We tend to think of melatonin, often called the "sleep hormone," in terms of-you guessed it-sleep. So what does melatonin have to do with your digestion? The answer is a lot, according to new research. It turns out that this hormone, in addition to regulating our sleep/wake cycle, also can help gastroesophageal reflux disease GERD). This is very good news!

Known for its symptoms of acid reflux or heartburn, GERD is a very common condition that occurs when the lower esophageal sphincter-the valve between the esophagus and the stomach-relaxes at the wrong time, allowing gastric acid to escape from the stomach into the esophagus. The result is pain and a burning sensation in the chest and throat. Over time, the acid exposure from GERD can damage the esophagus, even causing cancer and other serious conditions.

Melatonin as an effective treatment is exciting news because there are many possible dangerous side effects (such as bone fractures and stomach disorders) that can occur with popular medications for GERD-namely, proton-pump inhibitors (PPI) and H2 receptor antagonists, which work by suppressing stomach acid production. One study even suggests that their long-term use may increase risk for cognitive decline.

The Melatonin Breakthrough

Melatonin is a naturally occurring hormone that is made in various parts of the body. When produced by the brain's pineal gland (which happens whenever you're exposed to darkness), melatonin has a strong influence on circadian rhythms and encourages sleep. It also has many other beneficial effects. Preliminary studies show that it is an effective treatment for migraine, obesity and seasonal affective disorder.

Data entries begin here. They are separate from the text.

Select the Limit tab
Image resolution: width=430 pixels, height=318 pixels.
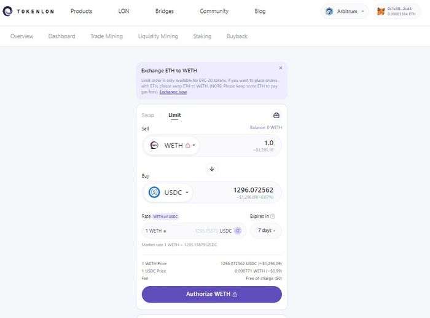174,115
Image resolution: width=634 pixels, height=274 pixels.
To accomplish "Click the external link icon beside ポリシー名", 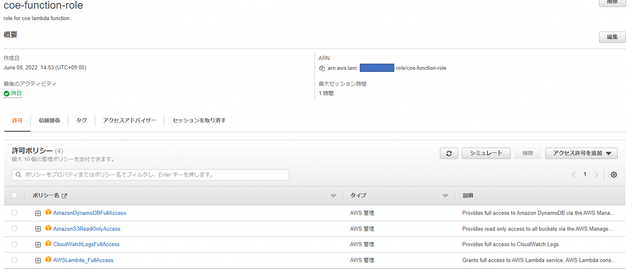I will click(x=64, y=196).
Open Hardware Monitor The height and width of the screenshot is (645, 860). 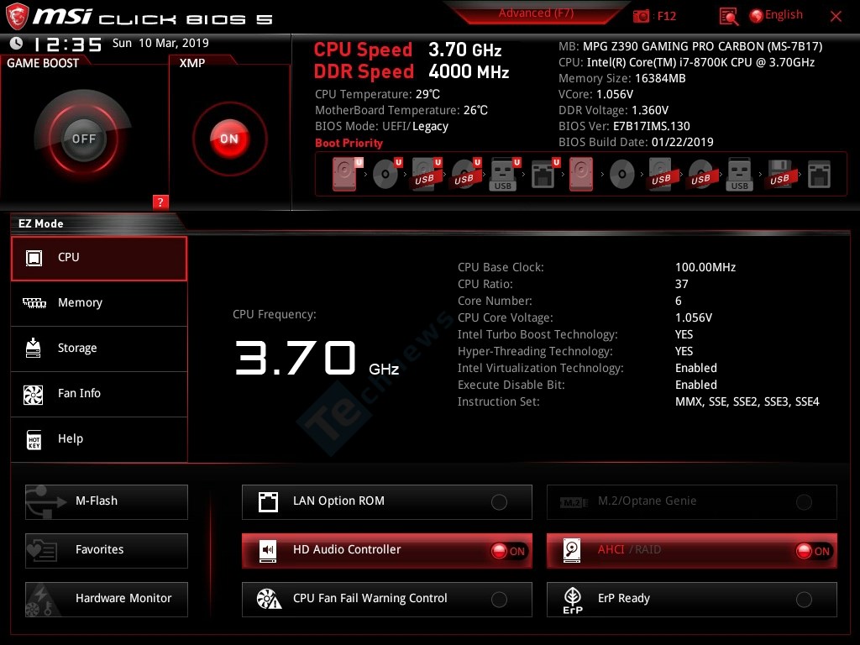(107, 599)
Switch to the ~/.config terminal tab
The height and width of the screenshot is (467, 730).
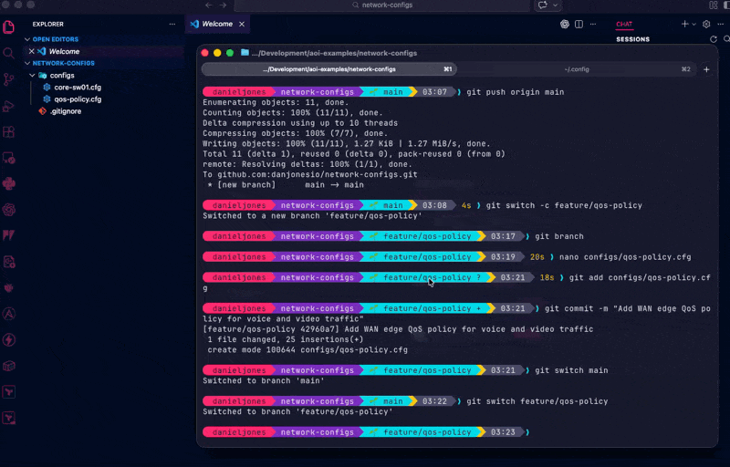pyautogui.click(x=576, y=69)
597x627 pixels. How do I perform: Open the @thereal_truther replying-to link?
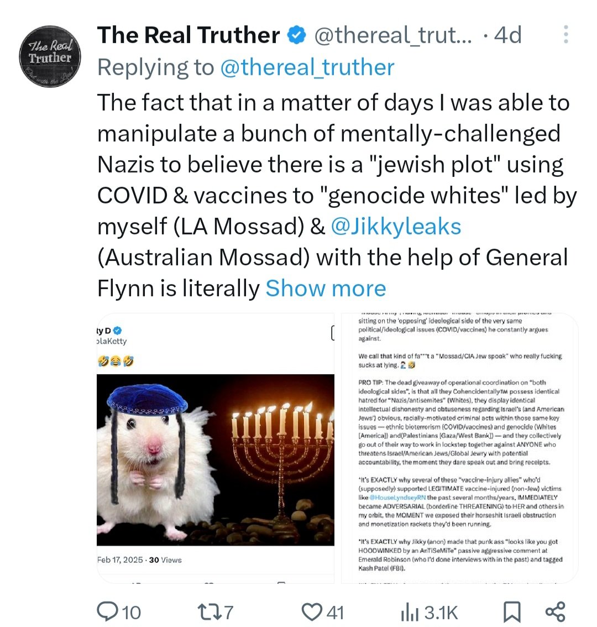[307, 67]
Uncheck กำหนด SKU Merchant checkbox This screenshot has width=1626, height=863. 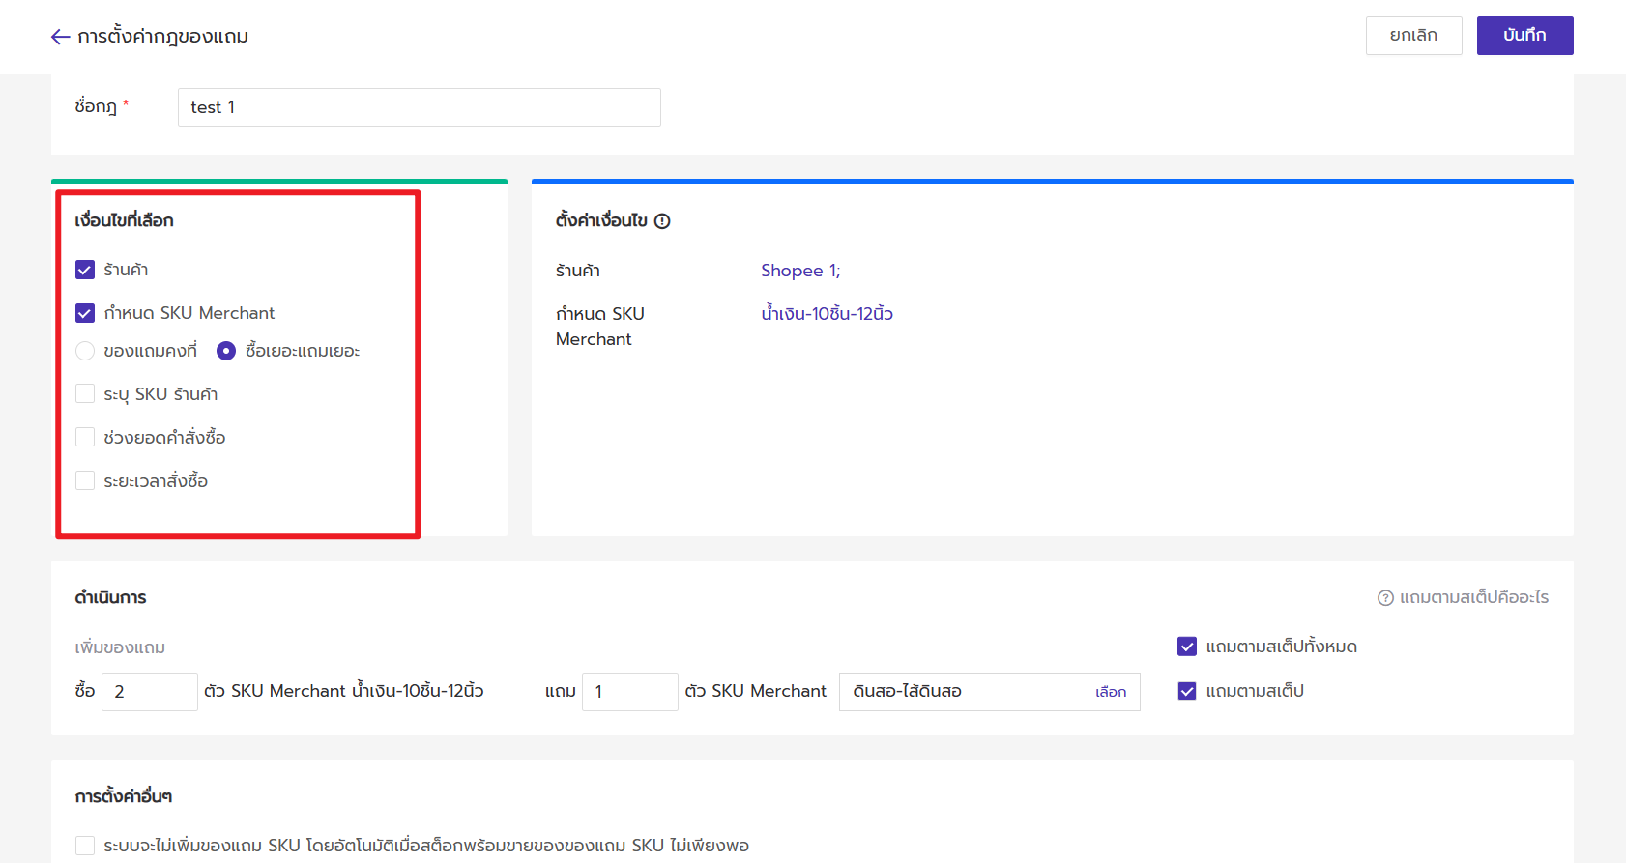pyautogui.click(x=85, y=313)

What many people don't know: The gastrointestinal (GD tract secretes up to 500 times as much melatonin as the pineal gland. Researchers have determined that the hormone plays an important role in the GI system by preventing oxidative stress on GI cells...regulating cholesterol uptake by the intestinal wall...helping to heal damage to the lining of the GI tract...and promoting the secretion of other hormones that aid digestion and elimination. Studies have shown that supplementing with melatonin can help to treat esophageal ulcers, dyspepsia (upset stomach) and irritable bowel syndrome.

Now there is evidence that melatonin supplements also alleviate GERD symptoms.

One possible reason: Melatonin has been found to reduce gastric acid secretion (although not to the degree of PPIs) and to normalize pressure of the lower esophageal sphincter, allowing it to close more effectively.

In one study, published in Journal of Pineal Research, GERD patients received a daily supplement of 6 milligrams (mg) of melatonin, along with L-tryptophan, vitamin B-6, folic acid, vitamin B-12, methionine and betaine (the additional nutrients were administered for their anti-inflammatory and analgesic effects). An equal number of subjects were treated with daily 20-mg doses of the PPI omeprazole. Remarkably, after 40 days, 100% of the melatonin group reported no noticeable GERD symptoms, compared with just 65% of the omeprazole group.

My advice: I recommend that patients with GERD take 3 mg to 6 mg daily of melatonin 30 minutes before bedtime. I recommend the sublingual form for those who have trouble falling asleep or the time-release form if they tend to wake up during the night. If you have no obvious sleep problems, take a close look at your sleep pattern and determine if you have a tendency to either struggle when falling asleep or wake at night and take the form accordingly. Melatonin is not recommended for children or for women who are pregnant.